7Em cada mês, no dia natalício do rei, realizava-se um sacrifício. Os judeus eram odiosamente forçados a tomar parte no banquete ritual e, por ocasião das festas em honra de Dionísio, deviam forçosamente acompanhar o cortejo de Baco, coroados de hera.

8Por instigação dos ptolomeus, foi publicado um decreto que obrigava as cidades helênicas dos arredores a tratar os judeus do mesmo modo e levá-los à participação nos banquetes rituais, com a ordem de matar os que se recusassem a adotar os costumes helênicos.*

9Podiam-se, pois, prever as aflições que os aguardavam.

10Assim, duas mulheres foram acusadas de circuncidarem seus filhos. Foram arrastadas publicamente pela cidade, com seus filhos pendurados aos peitos e precipitadas do alto das muralhas.

11Outros se haviam retirado às cavernas vizinhas para celebrar secretamente o dia de sábado. Denunciados a Filipe, foram todos queimados, pois não ousaram defender-se, pelo respeito à santidade do dia.

12Suplico aos que lerem este livro, que não se deixem abater por esses tristes acontecimentos, mas que considerem que esses castigos tiveram em mira não a ruína, mas a correção de nossa raça.

13É sinal de grande benevolência a seu respeito o fato de não suportar por muito tempo os maus e de, ao contrário, castigá-los imediatamente.

14Quanto às outras nações, o Senhor espera pacientemente, antes de puni-las, que tenham enchido a medida de suas iniquidades.
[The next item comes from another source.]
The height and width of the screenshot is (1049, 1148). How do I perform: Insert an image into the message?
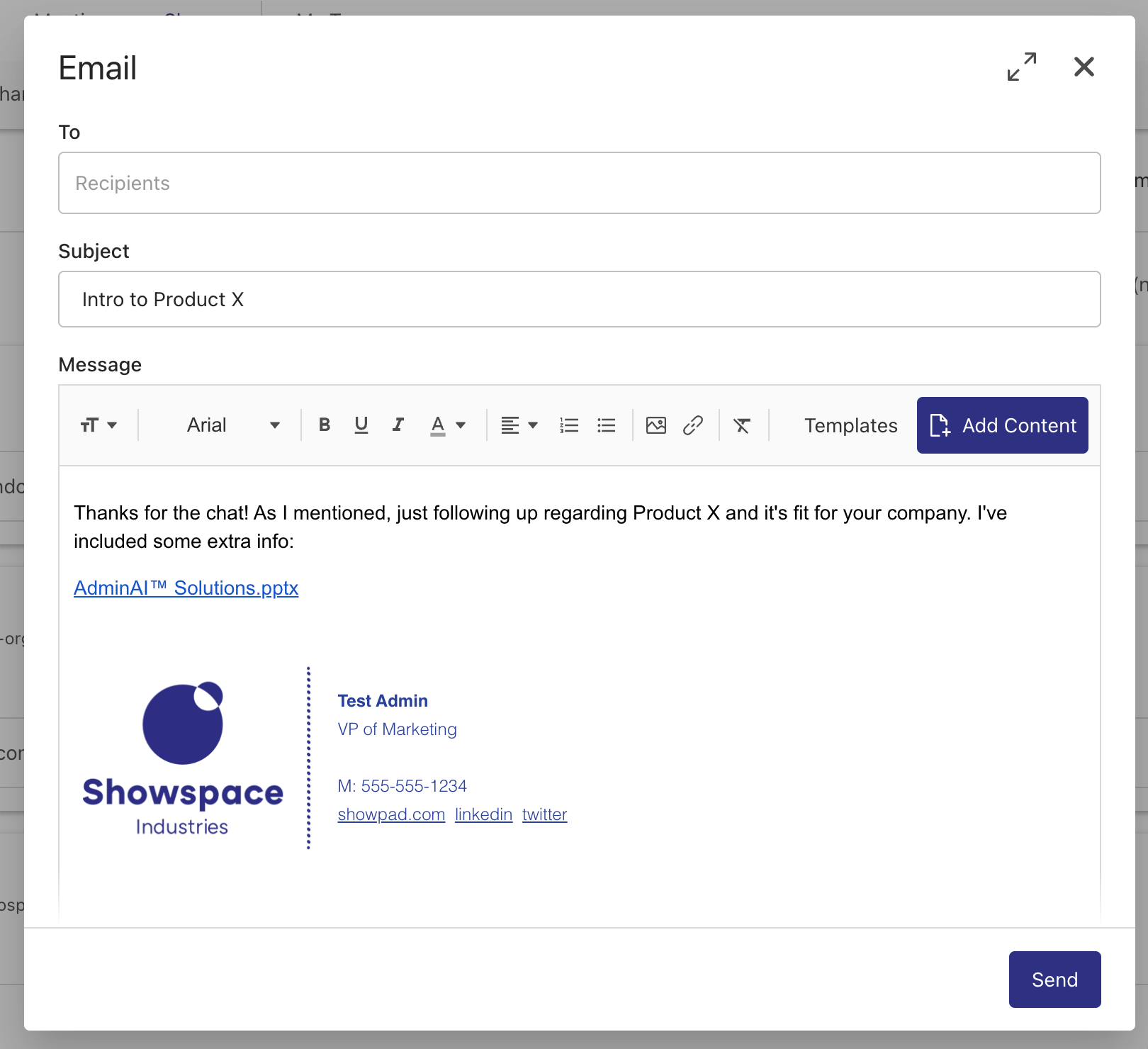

A nós, porém, ele prefere não nos tratar assim,

15com receio de ter que nos punir mais tarde, quando tivermos pecado demasiadamente.
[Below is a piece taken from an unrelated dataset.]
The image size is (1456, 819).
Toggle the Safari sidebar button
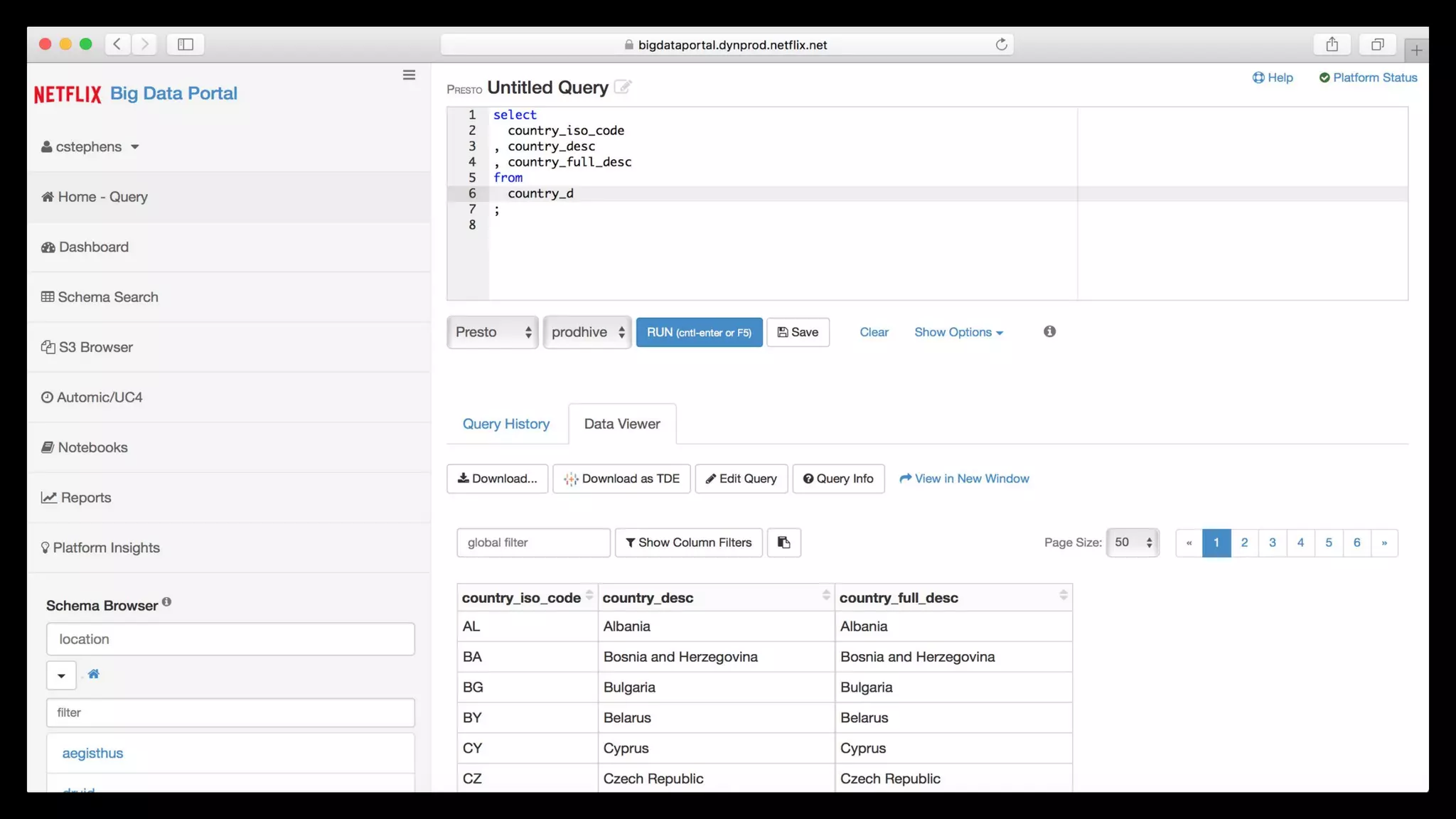click(186, 45)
16Assim, não nos retire ele jamais a sua misericórdia e não abandone seu povo, no momento em que o corrige pela adversidade!

17Mas que tudo isso seja dito apenas a título de lembrança. Com estas palavras, voltemos à narração.

18Havia um certo homem já de idade avançada e de bela aparência, Eleazar, que se sentava no primeiro lugar entre os doutores da Lei. Queriam coagi-lo a comer carne de porco, abrindo-lhe a boca à força.

19Mas ele, cuspindo e preferindo morrer com honra a viver na infâmia,

20caminhou voluntariamente para o instrumento de tortura, como devem caminhar os que têm a coragem de rejeitar o que não é permitido comer por amor à vida.*

21Os encarregados desse ímpio banquete ritual, já desde muito tempo possuíam relações de amizade com Eleazar. Tomaram-no à parte e rogaram-lhe que fizesse trazer as carnes permitidas, que ele mesmo tivesse preparado, para comê-las como se fossem carnes do sacrifício, conforme tinha ordenado o rei.

22Desse modo, ele seria preservado da morte, e granjearia sua benevolência em vista da velha amizade.

23Mas Eleazar, tomando uma nobre resolução, digna de sua idade, da autoridade que lhe conferia sua velhice, do prestígio que lhe outorgavam seus cabelos brancos, da vida íntegra conservada desde a infância e digna sobretudo das sagradas leis estabelecidas por Deus, preferiu ser conduzido à morte.

24“Não é próprio da nossa idade – respondeu ele – usar de tal fingimento, para não acontecer que muitos jovens suspeitem de que Eleazar, aos noventa anos, tenha passado aos costumes estrangeiros.

25Eles mesmos, após o meu gesto hipócrita, e por um pouco de vida, se deixariam arrastar por causa de mim, e isso seria para a minha velhice a desonra e a vergonha.

26E mesmo se eu me livrasse agora dos castigos dos homens, não poderia escapar, nem vivo nem morto, das mãos do Todo-poderoso.

27Sendo assim, se eu morrer agora, corajosamente, vou mostrar-me digno de minha velhice e terei deixado aos jovens um nobre exemplo de zelo generoso, segundo o qual é preciso dar a vida pelas santas e veneráveis leis.”

28Ditas essas palavras, dirigiu-se diretamente ao suplício.

29Aqueles que o levavam trans­­formaram em dureza a benevolência manifestada pouco antes, julgando insensatas suas palavras.

30E quando ele estava prestes a morrer sob os golpes, exclamou entre suspiros: “O Senhor, que possui a ciência santa, vê perfeitamente que, podendo eu livrar-me da morte, sofro em meu corpo os tormentos cruéis dos açoites, mas os suporto com alma alegre porque é a ele que temo”.

31Dessa maneira passou à outra vida, deixando com sua morte não somente aos jovens, mas também a toda a sua gente, um exemplo de coragem e um memorial de virtude.